B. Sc. in Data Sience
Data science continues to evolve as one of the most promising and in-demand career paths for skilled professionals. Today, successful data professionals understand that they must advance past the traditional skills of analyzing large amounts of data, data mining, and programming skills. In order to uncover useful intelligence for their organizations, data scientists must master the full spectrum of the data science life cycle and possess a level of flexibility and understanding to maximize returns at each phase of the process.

What Does a Data Scientist Do?

In the past decade, data scientists have become necessary assets and are present in almost all organizations. These professionals are well-rounded, data-driven individuals with high-level technical skills who are capable of building complex quantitative algorithms to organize and synthesize large amounts of information used to answer questions and drive strategy in their organization. This is coupled with the experience in communication and leadership needed to deliver tangible results to various stakeholders across an organization or business.

Data scientists need to be curious and result-oriented, with exceptional industry-specific knowledge and communication skills that allow them to explain highly technical results to their non-technical counterparts. They possess a strong quantitative background in statistics and linear algebra as well as programming knowledge with focuses in data warehousing, mining, and modeling to build and analyze algorithms.

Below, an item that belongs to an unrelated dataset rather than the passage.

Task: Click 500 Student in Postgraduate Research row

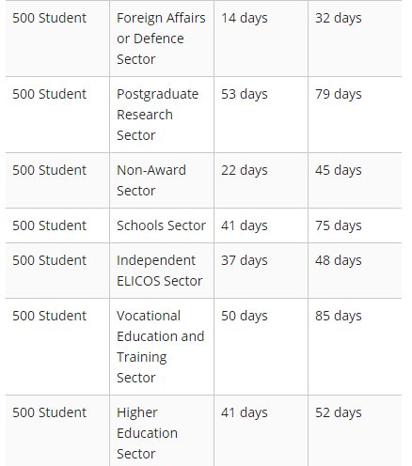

They must also be able to utilize key technical tools and skills, including:

R

Python

Apache Hadoop

MapReduce

Apache Spark

NoSQL databases

Cloud computing

D3

Apache Pig

Tableau

iPython notebooks

GitHub

Why Become a Data Scientist?

Glassdoor ranked data scientist as the #1 Best Job in America in 2018 for the third year in a row. 4 As increasing amounts of data become more accessible, large tech companies are no longer the only ones in need of data scientists. The growing demand for data science professionals across industries, big and small, is being challenged by a shortage of qualified candidates available to fill the open positions.

The need for data scientists shows no sign of slowing down in the coming years. LinkedIn listed data scientist as one of the most promising jobs in 2017 and 2018, along with multiple data-science-related skills as the most in-demand by companies.

The statistics listed below represent the significant and growing demand for data scientists.

28%

Demand Increase by 2020

4,524

Number of Job Openings

$120,931

Average Base Salary

#1

Best Job in America 2016, 2017, 2018

 

Where Do You Fit in Data Science?

Data is everywhere and expansive. A variety of terms related to mining, cleaning, analyzing, and interpreting data are often used interchangeably, but they can actually involve different skill sets and complexity of data.

Data Scientist

Data scientists examine which questions need answering and where to find the related data. They have business acumen and analytical skills as well as the ability to mine, clean, and present data. Businesses use data scientists to source, manage, and analyze large amounts of unstructured data. Results are then synthesized and communicated to key stakeholders to drive strategic decision-making in the organization.

Skills needed: Programming skills (SAS, R, Python), statistical and mathematical skills, storytelling and data visualization, Hadoop, SQL, machine learning

Data Analyst

Data analysts bridge the gap between data scientists and business analysts. They are provided with the questions that need answering from an organization and then organize and analyze data to find results that align with high-level business strategy. Data analysts are responsible for translating technical analysis to qualitative action items and effectively communicating their findings to diverse stakeholders.

Skills needed: Programming skills (SAS, R, Python), statistical and mathematical skills, data wrangling, data visualization

Data Engineer

Data engineers manage exponential amounts of rapidly changing data. They focus on the development, deployment, management, and optimization of data pipelines and infrastructure to transform and transfer data to data scientists for querying.

Skills needed: Programming languages (Java, Scala), NoSQL databases (MongoDB, Cassandra DB), frameworks (Apache Hadoop)

Data Science Career Outlook and Salary Opportunities

Data science professionals are rewarded for their highly technical skill set with competitive salaries and great job opportunities at big and small companies in most industries. With over 4,500 open positions listed on Glassdoor, data science professionals with the appropriate experience and education have the opportunity to make their mark in some of the most forward-thinking companies in the world.6

Below are the average base salaries for the following positions: 7

Data analyst: $65,470

Data scientist: $120,931

Senior data scientist: $141,257

Data engineer: $137,776

Gaining specialized skills within the data science field can distinguish data scientists even further. For example, machine learning experts utilize high-level programming skills to create algorithms that continuously gather data and automatically adjust their function to be more effective.